Root causing the kind of problem described here is difficult. You would want to set aside sufficient time to track this down. Setting aside one work week might be a good initial estimate. You would want to pursue each part of the search strategy systematically and persistently. Good luck.
an illegal memory access would be something that doesn’t fall within a valid location/range in local, global, or shared space. I don’t think there is a list anywhere.
A race condition by itself does not imply an illegal access. A by product of a race condition surely could lead to an illegal access. For example, a race condition results in a thread picking up a value that is not valid. (For example, reading a location before it has been written to by some other thread. The value there is undefined.)
The invalid value is then used to calculate an index into an array. The calculated index is beyond the end of the array (or before the beginning.) attempting to access that location according to that index then results in an illegal access.
That is exactly, what you would need: context and stream locality and only being called, when there was no error.
You put the host callbacks at ‘milestone points’ of your algorithm or before and after suspicious kernels and within the called host function, you just write the current stream position into a variable.
The error itself you catch as you do now: A function called after the asynchronous kernel launch will return with an asynchronous error.
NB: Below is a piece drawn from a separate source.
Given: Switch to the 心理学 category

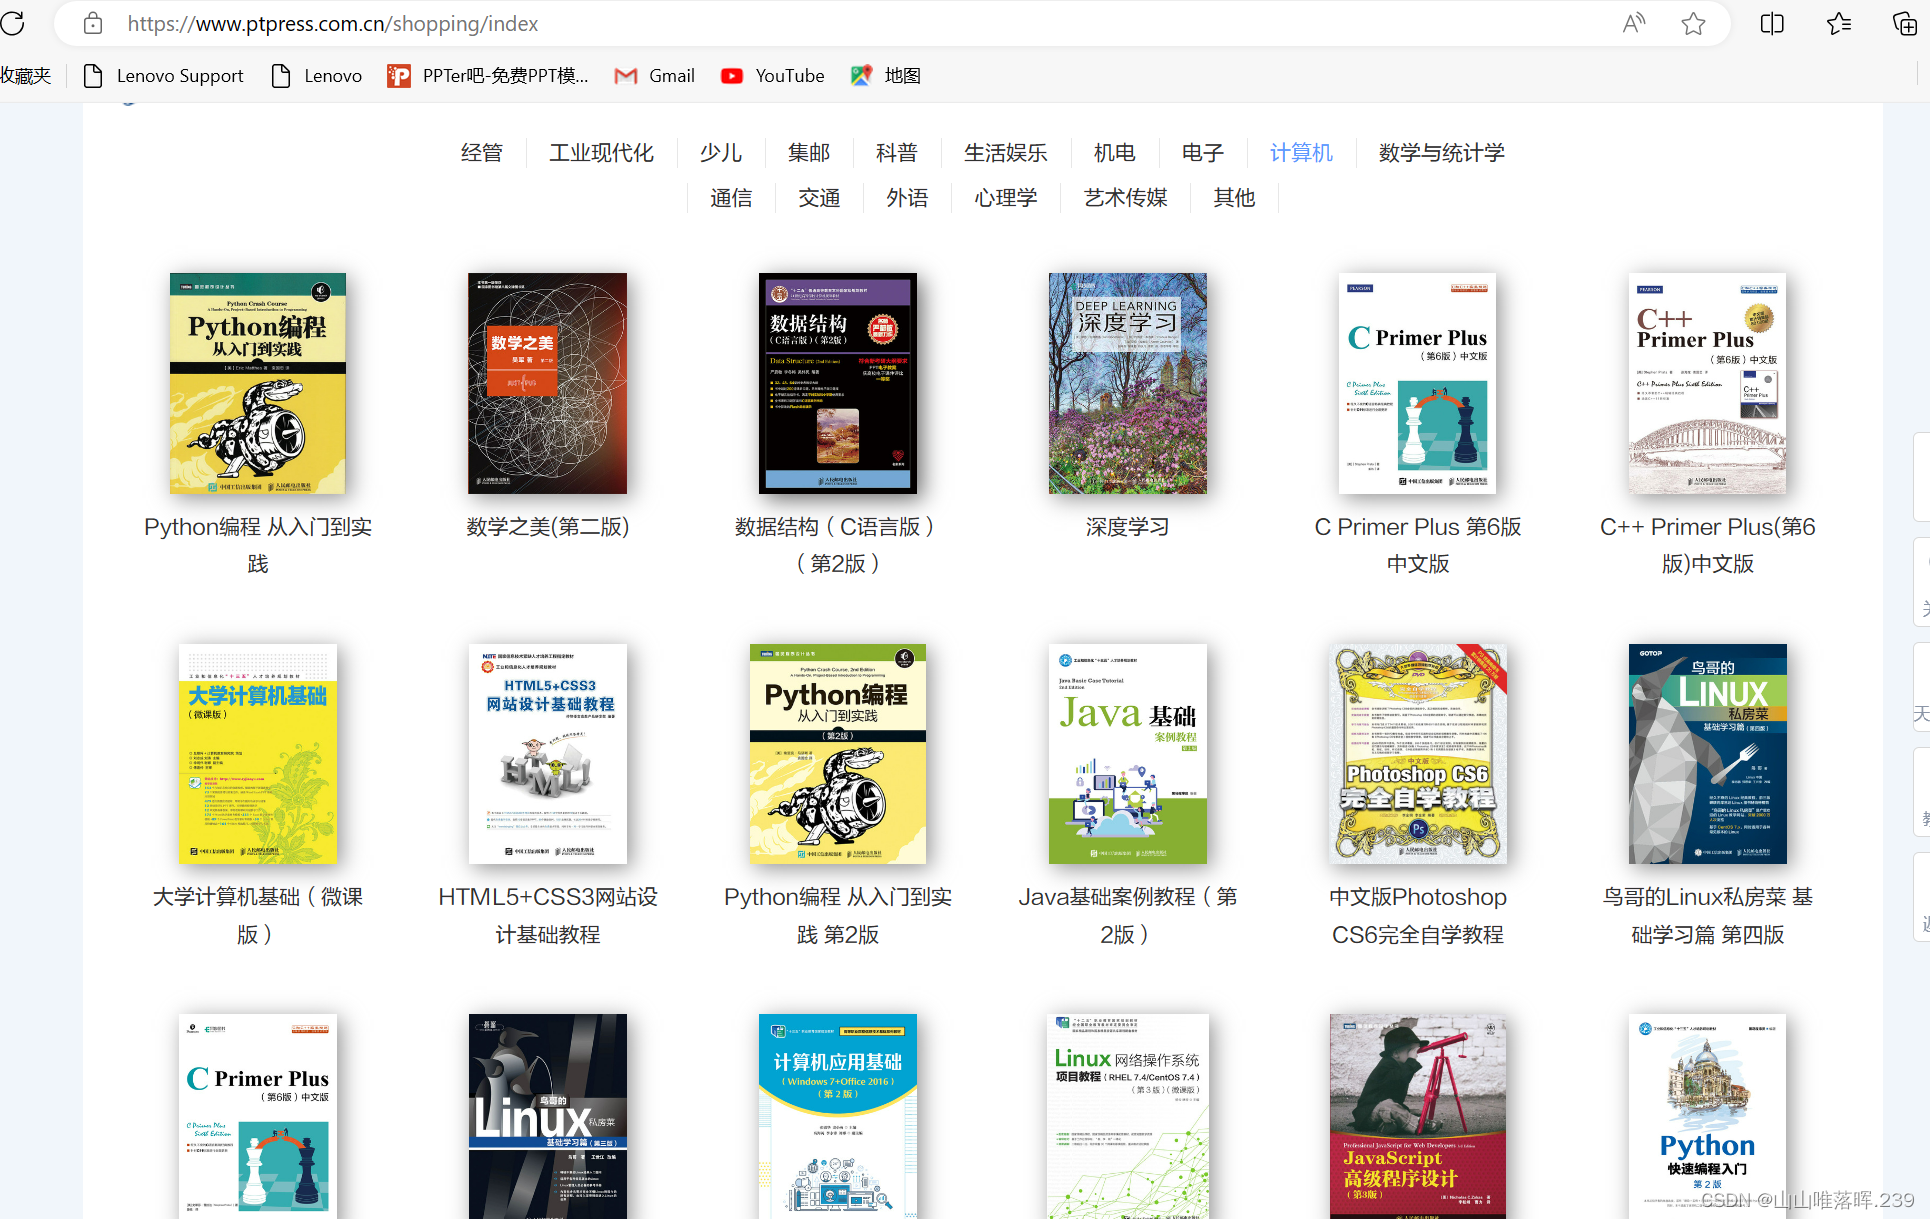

At this point in time you read out the variable and know exactly, up till which position there was no error.
If your host callbacks are dense enough, you can deduce, which kernel exhibited the error.
A lot of cuda functions return error from async calls. In the documentation, it’s a bit unclear, but is the error limited to the calling CPU thread? cudaGetLastError says this:
Returns the last error that has been produced by any of the runtime calls in the same instance of the CUDA Runtime library in the host thread and resets it to cudaSuccess.
If we see the illegal memory access in more than one thread, does it mean that it can part of the data exchange between these two threads?
So we located the problem and it was with cuvidDecodePicture inside FFmpeg.
The problem is that cuvidDecodePicture doesn’t use the cudaStream_t assigned to the decoder to synchronize with other operations. So once in a while, there were some memory access problems. The solution was to force a context synchronization around it.
But it would be nice if cuvidDecodePicture could use a cuda stream for its execution.